* [Work to complete]: Please lay out the section of the entries below that begins with the line containing "The image size is (306, 164)." and ends with the line containing "(x=886, y=195)", both included, as a Markdown table with the columns No. and Line, one row per line and no blank lines. Omit the pictures.

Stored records
-.-.-

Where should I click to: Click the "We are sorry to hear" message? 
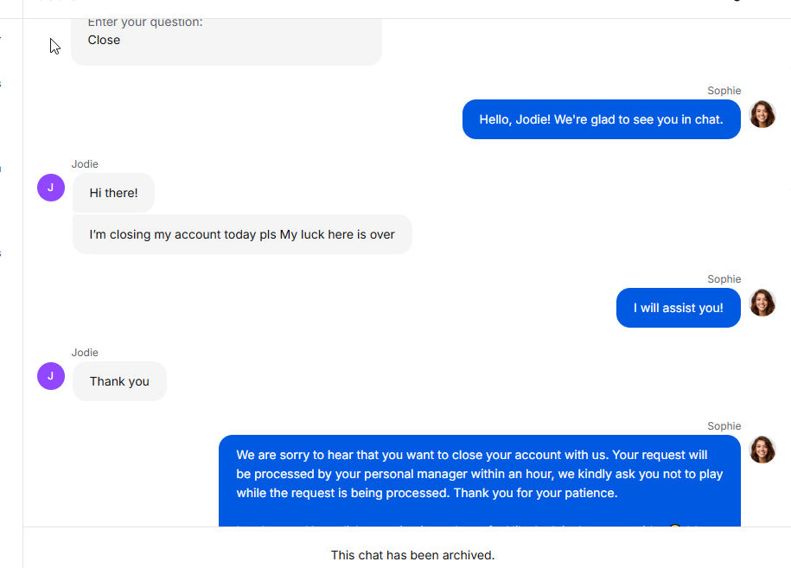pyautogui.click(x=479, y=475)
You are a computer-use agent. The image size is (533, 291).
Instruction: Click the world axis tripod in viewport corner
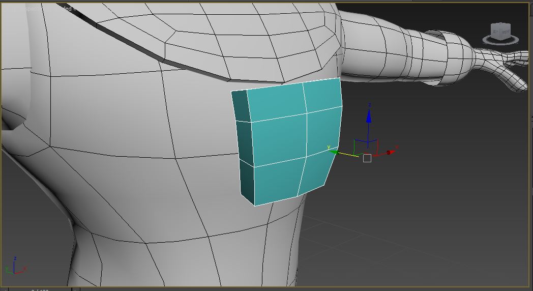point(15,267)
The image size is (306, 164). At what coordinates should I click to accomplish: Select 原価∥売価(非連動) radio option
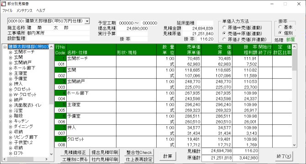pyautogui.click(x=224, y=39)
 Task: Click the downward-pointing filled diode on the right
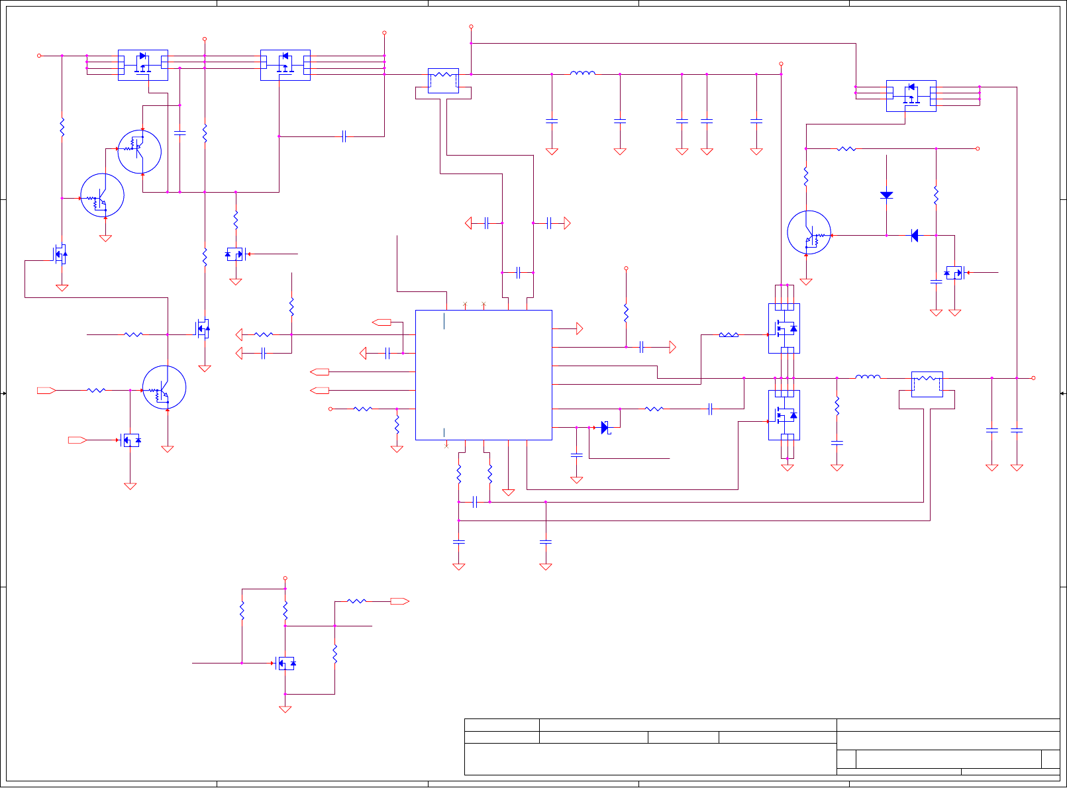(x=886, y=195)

-.-.-

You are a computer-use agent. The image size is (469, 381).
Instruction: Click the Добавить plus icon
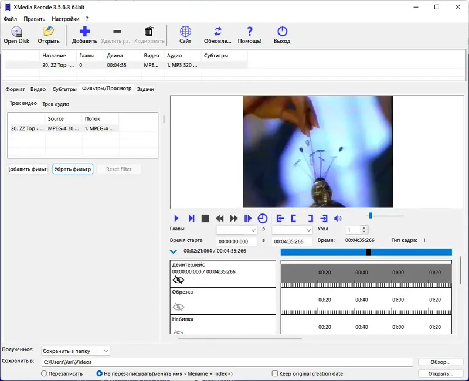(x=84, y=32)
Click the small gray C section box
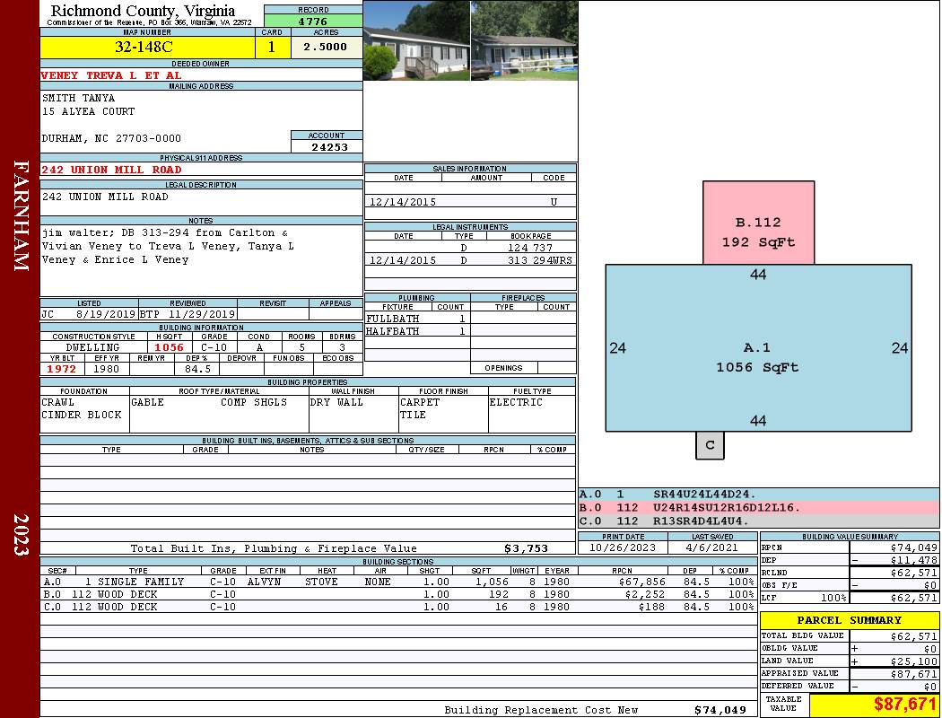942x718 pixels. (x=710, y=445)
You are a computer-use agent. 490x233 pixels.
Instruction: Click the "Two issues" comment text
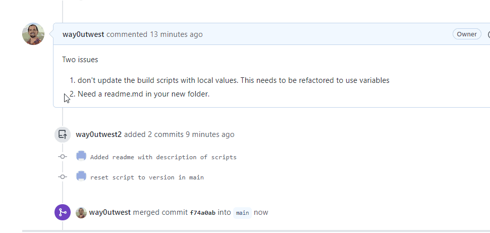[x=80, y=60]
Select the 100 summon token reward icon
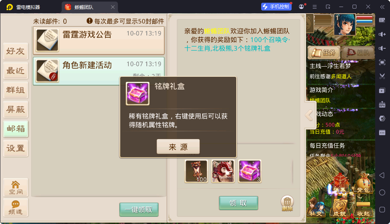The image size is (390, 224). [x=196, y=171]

-.-.-

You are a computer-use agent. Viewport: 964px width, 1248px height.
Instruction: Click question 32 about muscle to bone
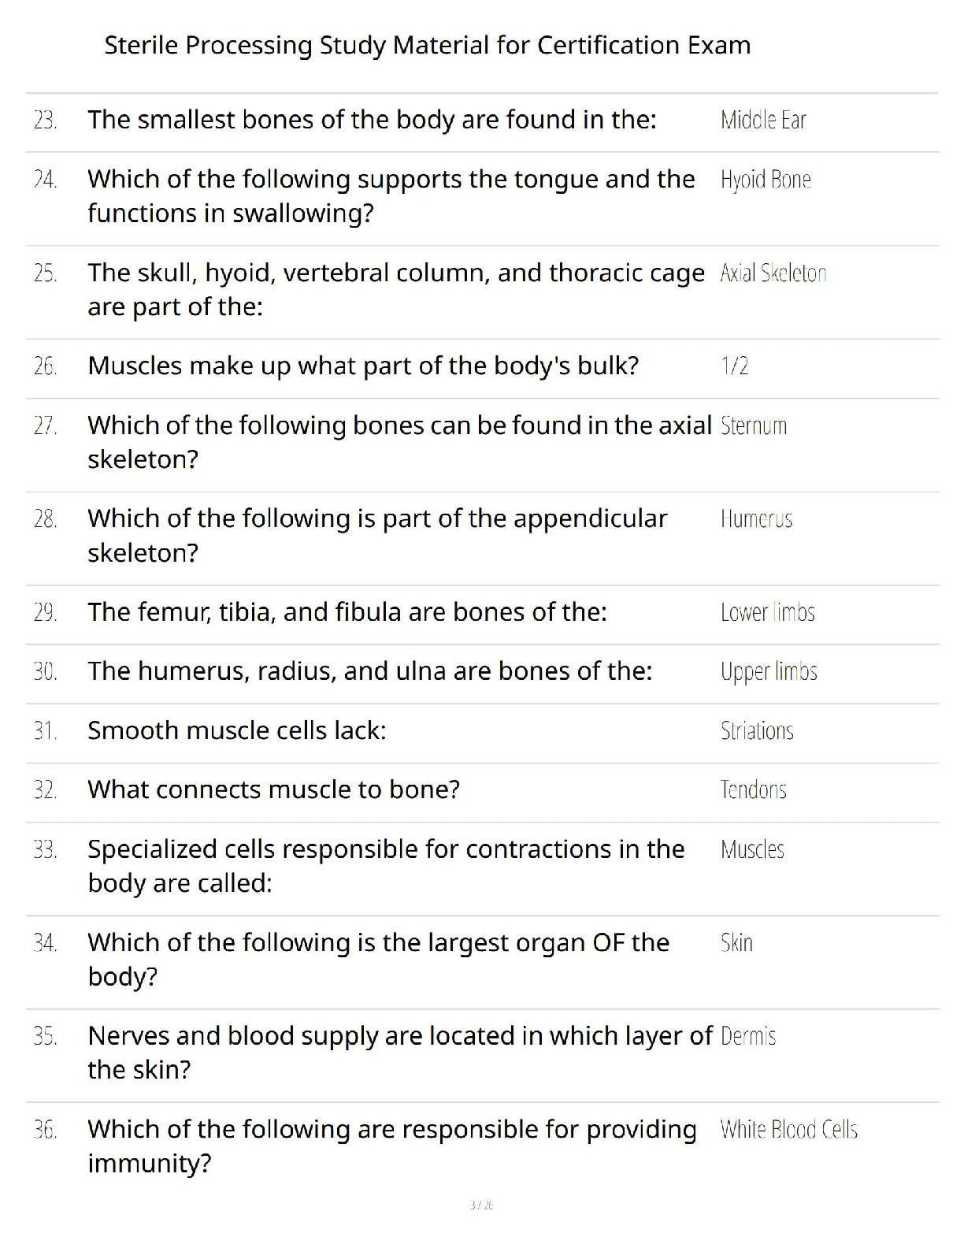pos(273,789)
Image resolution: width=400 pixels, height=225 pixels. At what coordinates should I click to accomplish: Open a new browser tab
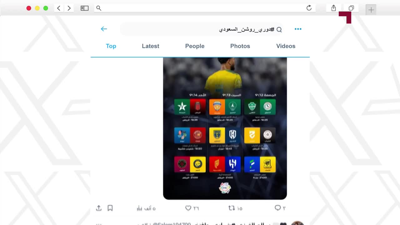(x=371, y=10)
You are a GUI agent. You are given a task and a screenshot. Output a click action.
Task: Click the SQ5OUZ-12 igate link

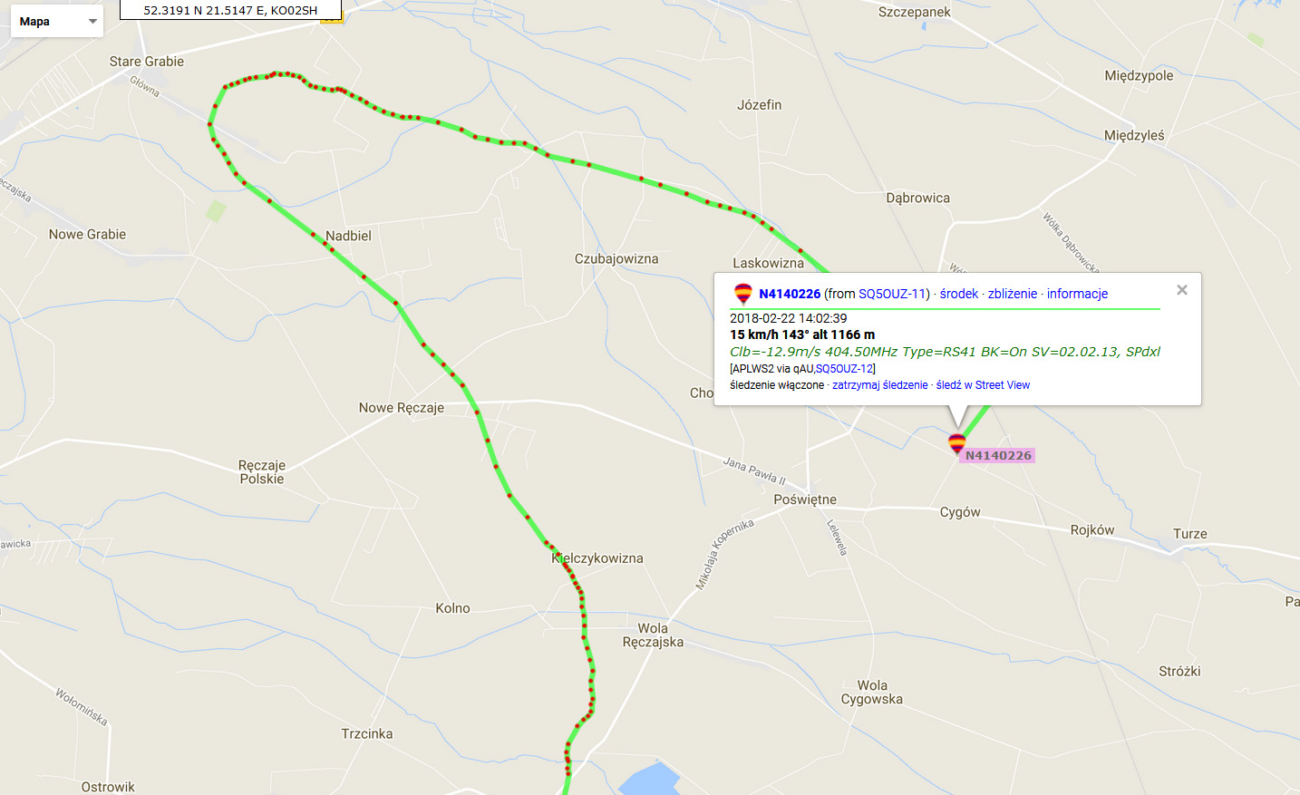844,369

-.-.-

* [Solution to the problem]:
| No. | Line |
|---|---|
| 1 | The image size is (306, 164). At what coordinates should I click to accomplish: Select 原価∥売価(非連動) radio option |
| 2 | pyautogui.click(x=224, y=39) |
| 3 |  Task: Click the downward-pointing filled diode on the right |
| 4 | (x=886, y=195) |